On Friday, the agriculture teacher urged them to believe in themselves, to strive to be a champion, and to look him up if ever they needed him.
“It really got the waterworks going,” he chuckled later that afternoon.
“Then when they stood up and clapped that was just really unexpected.”
When he first addressed the group, they were wide-eyed Year 7 students and he promised he would be there for them until they finished Year 12.
Tim came late to teaching, taking his first job in Cowra at age 38 and spending the last 22 years at Eden.
In his younger days, Tim sold Coke Cola in New Zealand, soap for Lever and Kitchen and studied for a degree in agriculture.
When he first came to the area he worked as a landscaper and stonemason and owned a concrete truck.
“One day I decided I should do my dip ed (Diploma of Education),” he said.
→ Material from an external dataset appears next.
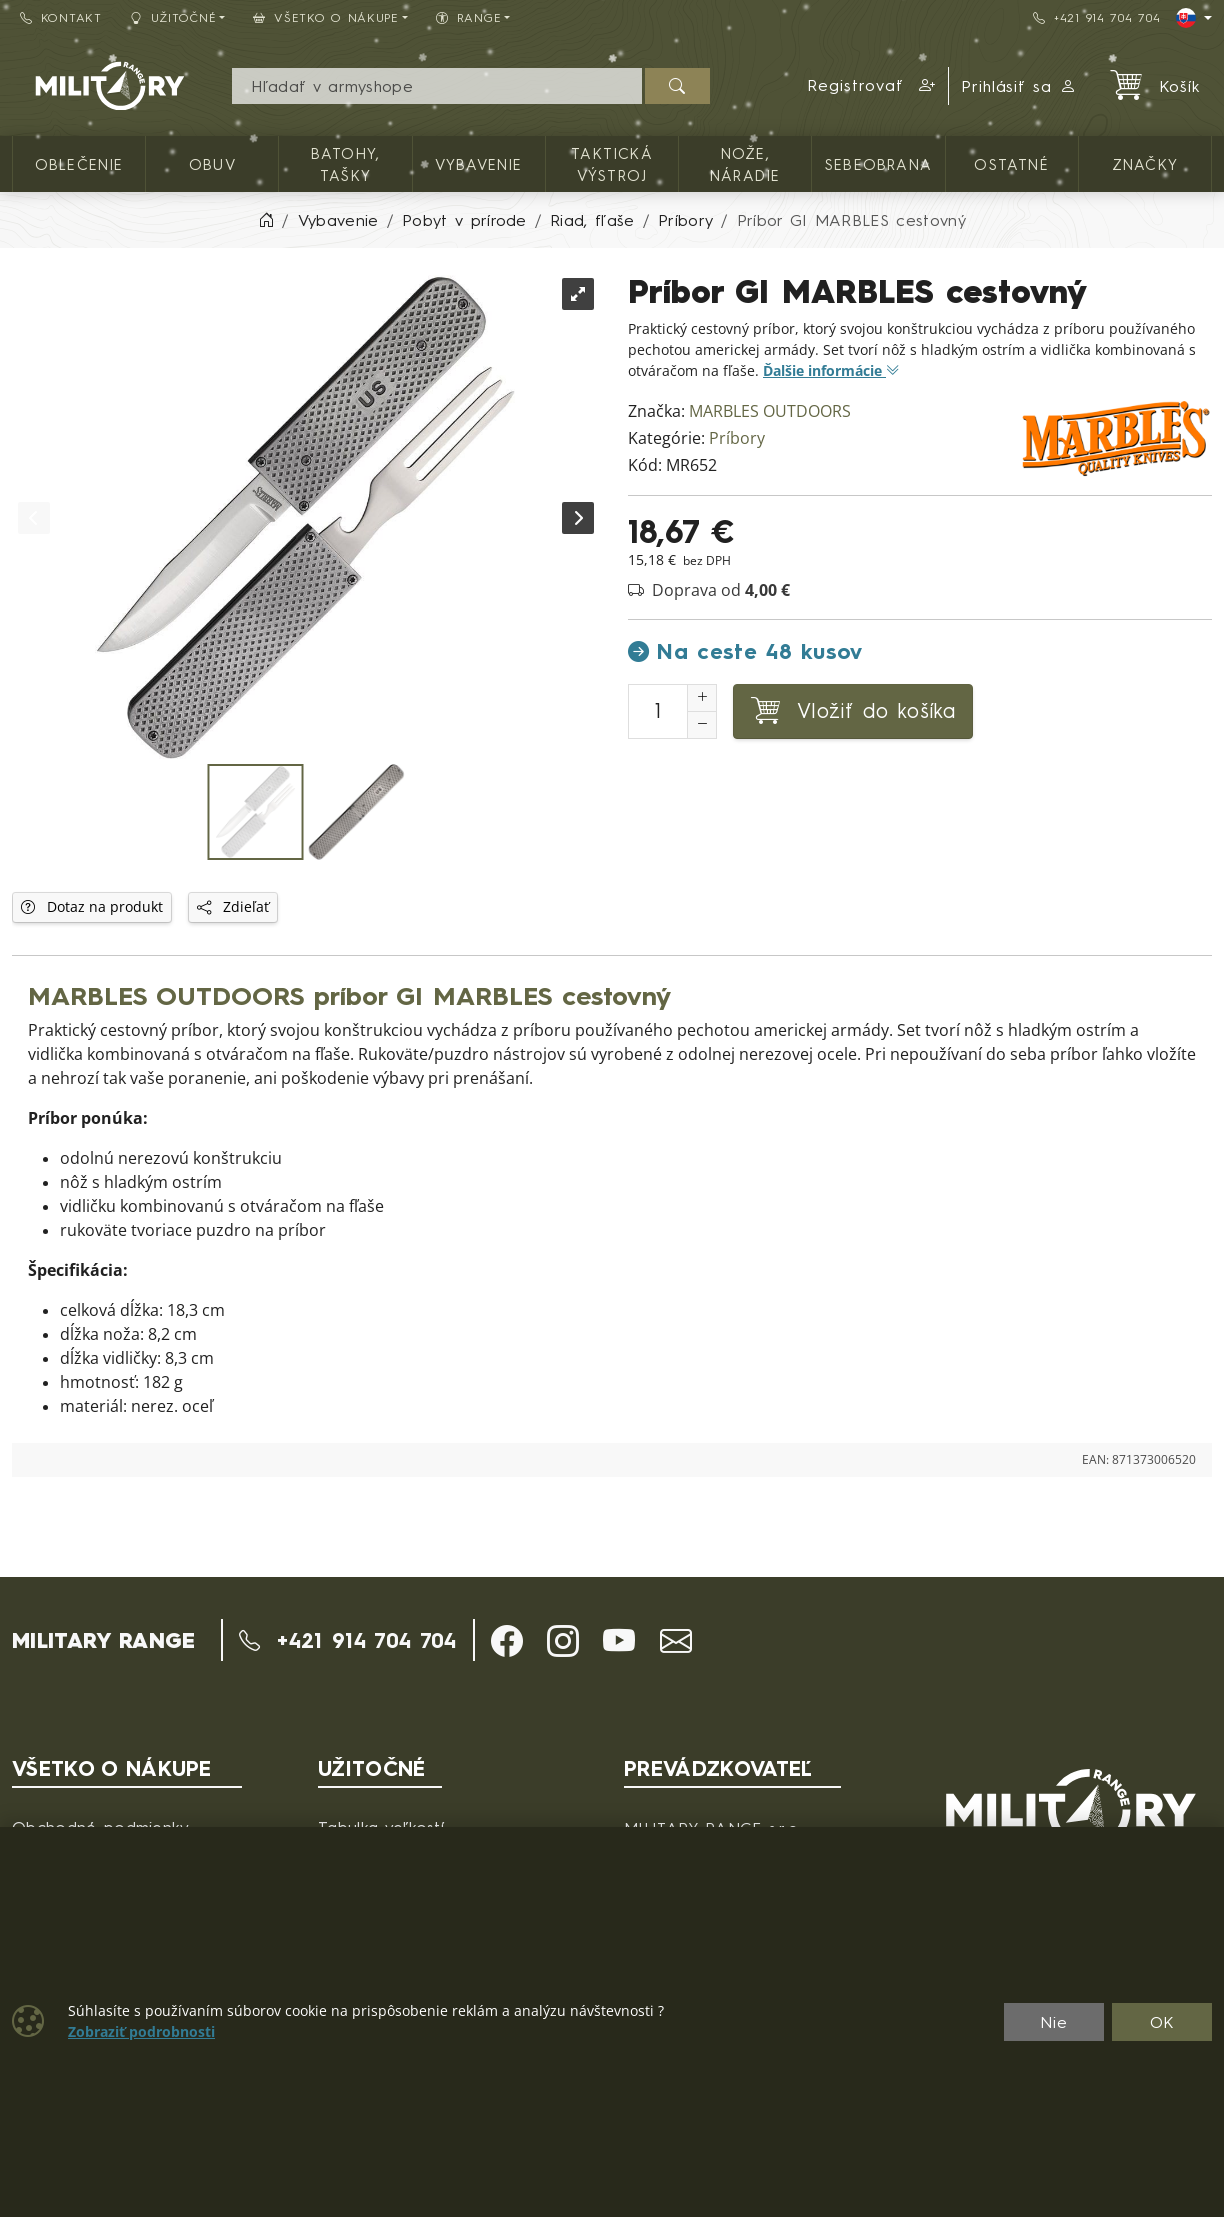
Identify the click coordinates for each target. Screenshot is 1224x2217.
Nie (1054, 2022)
“I didn’t know where it would lead or if I would like teaching but 23 years later I’m about to retire.
“I thought it would get easier as time when on but it doesn’t, the workload seems to get heavier and heavier every year.”
He believes agricultural studies will become more popular in the future, and hopes that its popularity at the school this year continues.
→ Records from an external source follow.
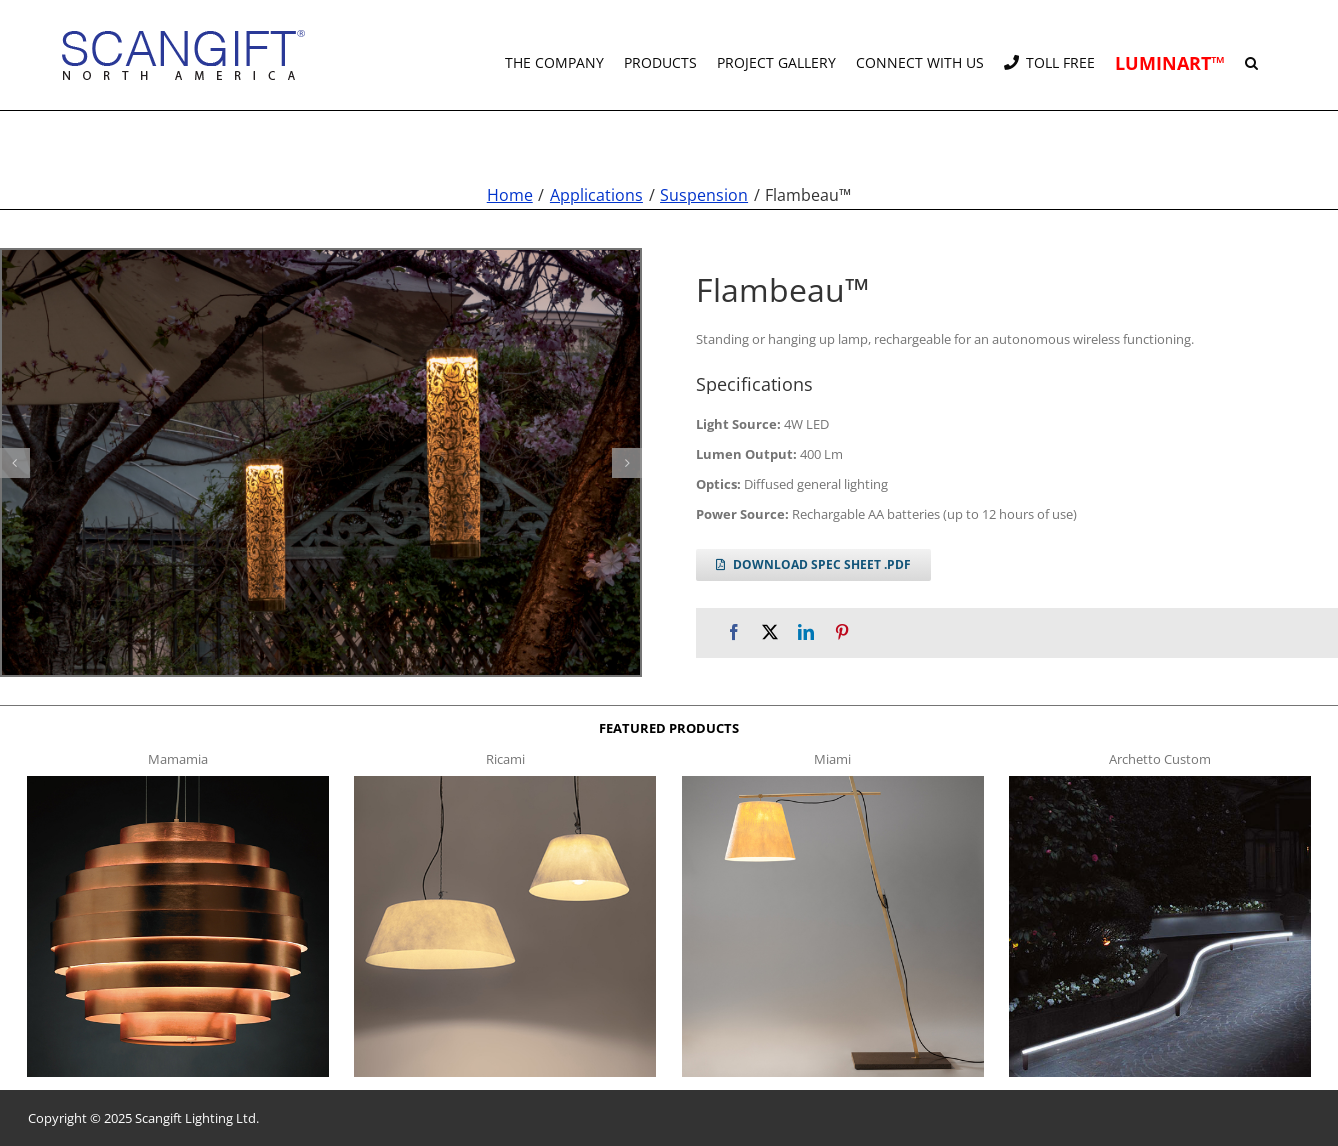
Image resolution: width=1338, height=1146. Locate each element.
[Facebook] (734, 632)
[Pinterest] (842, 632)
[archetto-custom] (1160, 782)
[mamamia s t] (178, 782)
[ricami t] (505, 782)
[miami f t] (833, 782)
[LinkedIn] (806, 632)
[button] (1251, 55)
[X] (770, 632)
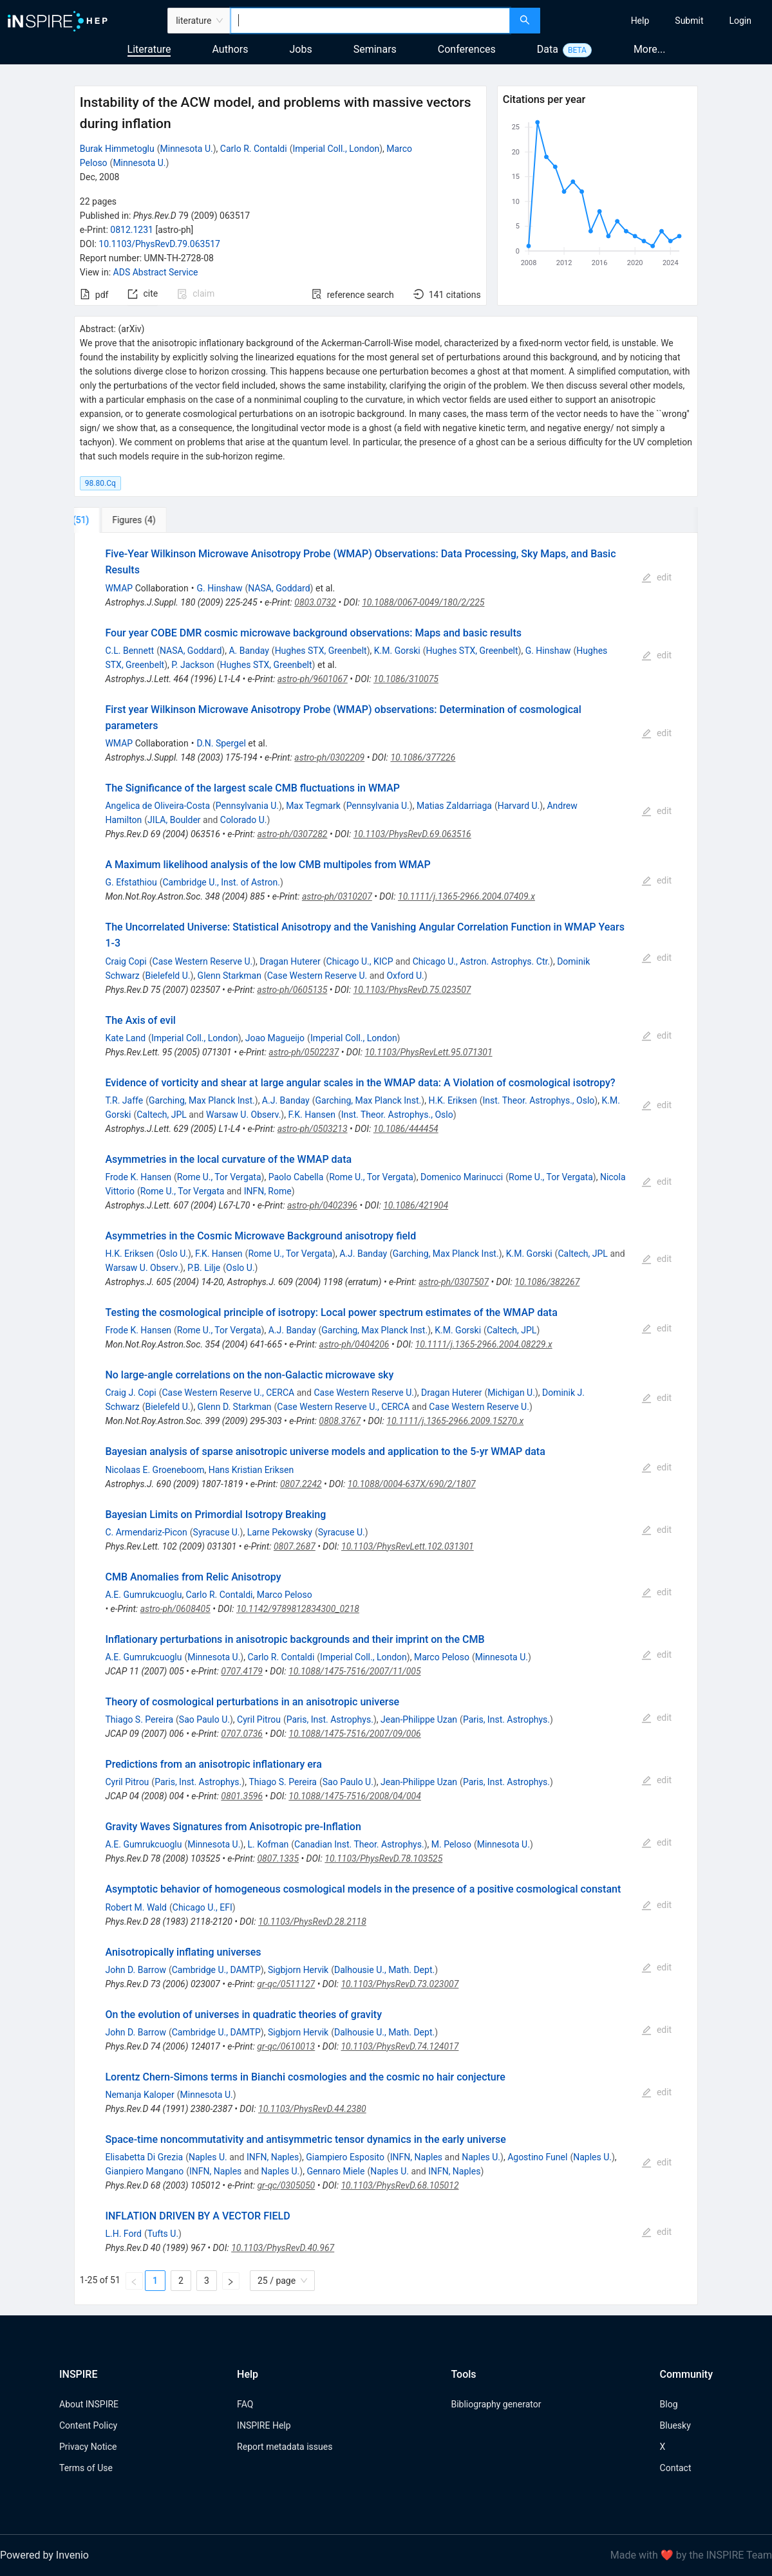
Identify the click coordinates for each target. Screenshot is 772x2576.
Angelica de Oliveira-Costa (157, 806)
“It was the first year in 22 years where we had two Year 12 ag classes,” he said.
“I think it has a rosy future there’s lots of opportunities in ag for kids.
“People are thinking in a better way, instead of just taking off the land they are putting back in and keeping it going.”
When retirement comes in around seven weeks’ time, Tim plans to do a few projects at the 40 acre homestead at Lochiel where he lives with his wife.
They’ll be building, beekeeping, gardening, and tending to animals.
“We have lots of wallabies, kangaroos, possums, they’re the bane of my life being a gardener but you can get around that, there’s always a solution to a problem,” he said.
He’ll continue travelling the world, a lifestyle he began to enjoy from age 50, and continue his charity work in the Cambodian village Stentrong, on the Mekong River, where most of the population lives below the poverty line.
He was there in July this year, on a return trip from Europe, to celebrate a 10 year milestone with the people.
“Everything was unbelievable, we celebrated 10 years since we formed a church over there and everyone came over and celebrated,” he said.
“It was something I fell into and I really enjoy doing, lots of positive things have come from it.”
Some of those changes include the supply of crucial medicines and rice, buying assets such as land, a car and building a trade centre which teaches villagers to sew, fix machines and cars and a range of other life skills.
There’s a house in Phnom Penh where 12 girls are undertaking their tertiary studies and back at the village young children are rewarded with rice if they attend school.
The trip next year will be his 25th.
In 2011 he took a group of 12 students and three parents.
“I didn’t know how it would go but really it was one of the best trips I had over there,” he said.
“There was one girl who was really struggling with everything and after wards we couldn’t believe the change in her.
“Her positive attitude really changed her direction and she’s really going well now, if you just get one of those it’s awesome.”
Retiring will also mean more time for the Uniting Church where Tim is chairman of the South Coast branch (Wyndham and Merimbula) and occasionally he holds the service.
“I never thought I could stand up and hold an audience and over the years you get used to it,” he said.
“It’s amazing how it’s all coming together for me at the end.”